Bref, ma cousine décrit dans son livre les fesses des 3 soeurs de son père donc par consequent les fessesentre autres de ma grand mère. J'ai trouvé cette description tellement drole et juste que je vous en fait part aujourd'hui car dans ce récit (heritage, héritage...)c'est aussi mes fesses que j'y vois...
" Les fesses des femmes tunisiennes sont magnifiques, pleines, affectueuses, souriantes, pas prétentieuses pour 2 sous! Quand j'en reconnais une dans la rue ou que j'admire les miennes dans la glace, ça me fait du bien! Flic, Flac! J'adorais regarder les fesses des 3 soeurs de mon père. Cela me procurait de la quiétude, une sorte de bien être permanent!
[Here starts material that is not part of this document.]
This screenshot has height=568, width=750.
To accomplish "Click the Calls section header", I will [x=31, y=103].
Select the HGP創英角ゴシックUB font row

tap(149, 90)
Leurs placards regorgeaient de gâteaux, de dattes de Tunis gluantes, collantes, sucrées a s'etouffer, de chocolat blanc, noir, au lait, des bonbons et de la boutargue en quantité incroyable. Flic Flac! La gauche, La droite!
Mes 3 tantes ressemblaient aux fées de la belle au bois dormant...Elles ne parlaient pas, elles chuchotaient. Elles ne criaient pas, elles se vexaient!
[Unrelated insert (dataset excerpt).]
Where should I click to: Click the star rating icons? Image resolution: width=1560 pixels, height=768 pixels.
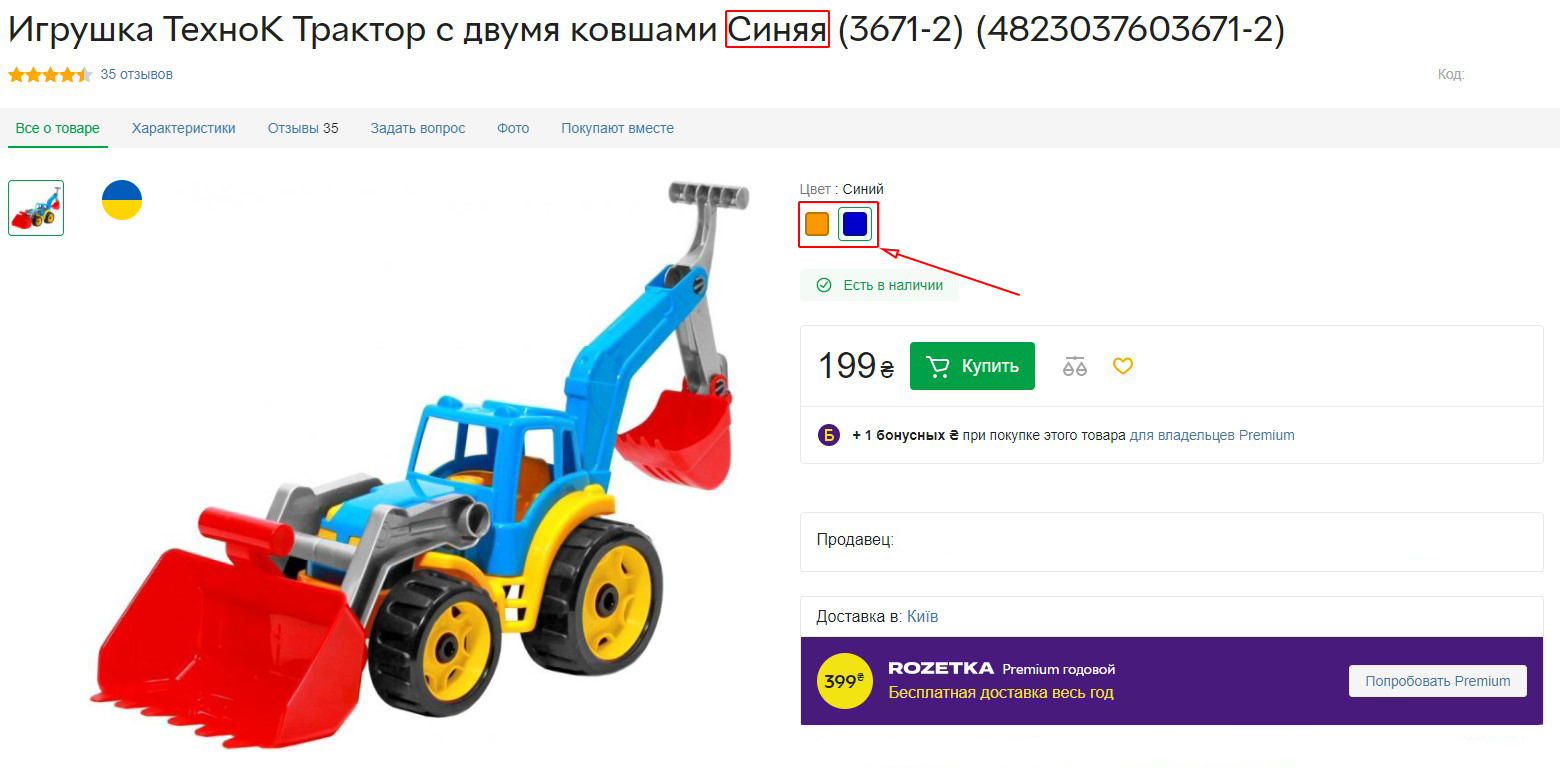click(x=50, y=74)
Leurs fesses avaint chacune sa personnalité, sa singularité. La gauche avait plus de personnalité que la droite et voulait affirmer ses acquis. Un combat marxiste sans fin! "Laisse moi passer! Moi d'abord! Pousse toi, tu ne vois pas que tu me genes!"
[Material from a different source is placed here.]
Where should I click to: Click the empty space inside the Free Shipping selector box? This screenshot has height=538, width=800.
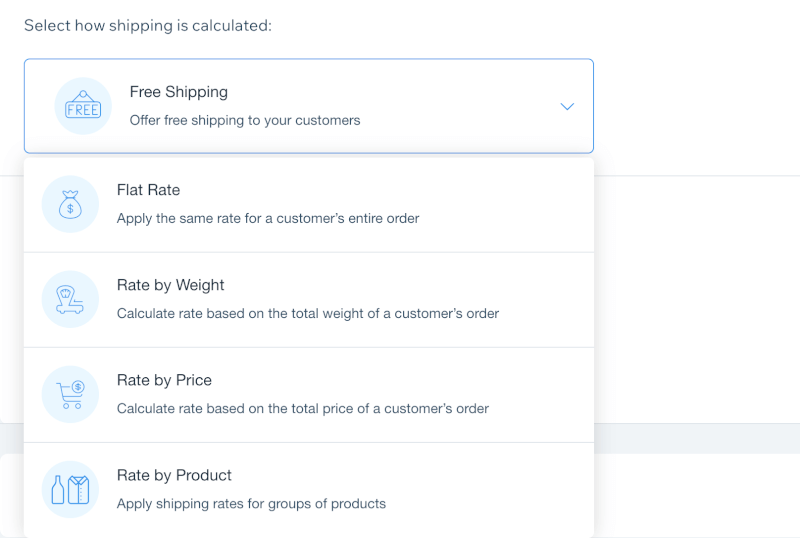[459, 106]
Mes tantes allaient et venaient dans leur cuisine avec des plateaux de délices odorants, pêtris de passion et de gourmandise. Un mélange salé sucré de toutes les couleurs, de toutes les odeurs de la Tunisie. Il fallait tout manger dans l'ordre qui nous plaisait mais surtout ne rien laisser. Elles n'aimaient pas qu'on puisse refuser leurs offrandes. Je m'exécutais sans aucun problème!
Même si mon père pointait du regard leurs fesse d'un air de dire: "Tu vois le resultat si tu continues a manger comme ça!"
Moi, le résultat me plaisait!
Bien mieux que les petites fesse hautes et majestueuses de ma mère qui allaient insidieusement me dictaient la loi des femmes qui doivent plaire et séduire.
...
Parfois j'imitais la démarche des 3 soeurs: La fesse gauche, puis la droite. Je faisais plier mon genou comme si je soulevais un poids, de l'autre côté à la façon d'un balancier! Mais sans effort! C'était cela le plus dur a imiter! Un chaloupé fessier voluptueux!
Petite, j'avais bien conscience que des fesses comme les leurs etaient la clef du bonheur. Adolescente, je les ai fuies. C'est seulement aujourd'hui que je revient a elles. Elles me rassure quand tout me lâche. Mes fesses de tunisienne c'est ma marque de fabrique, mon patrimoine génétique, mon appartenance a une caste de femmes qui se baignent dans l'huile d'olive, rient a gorge déployée dans les moments les plus douloureux. Oui j'aime mes fesses de tunisienne!"